> [What is required]: Could you copy down every line of the entries below word for word, leaving out the pictures?
+ + + + + + +
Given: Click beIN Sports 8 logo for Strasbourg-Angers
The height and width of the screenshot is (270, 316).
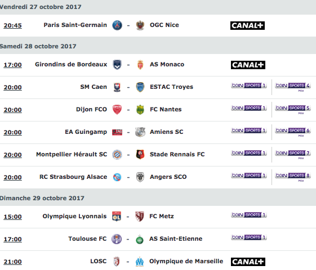Looking at the screenshot, I should click(x=293, y=177).
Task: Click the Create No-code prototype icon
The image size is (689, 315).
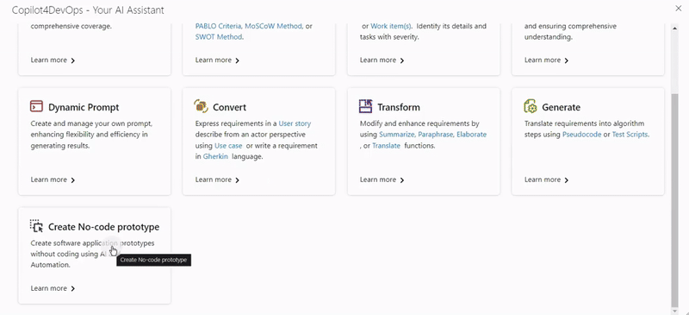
+ + + + + + +
> [Solved exercise]:
Given: Click beIN Sports 8 logo for Strasbourg-Angers
The height and width of the screenshot is (270, 316).
Looking at the screenshot, I should click(x=293, y=177).
Task: Click the Create No-code prototype icon
The image size is (689, 315).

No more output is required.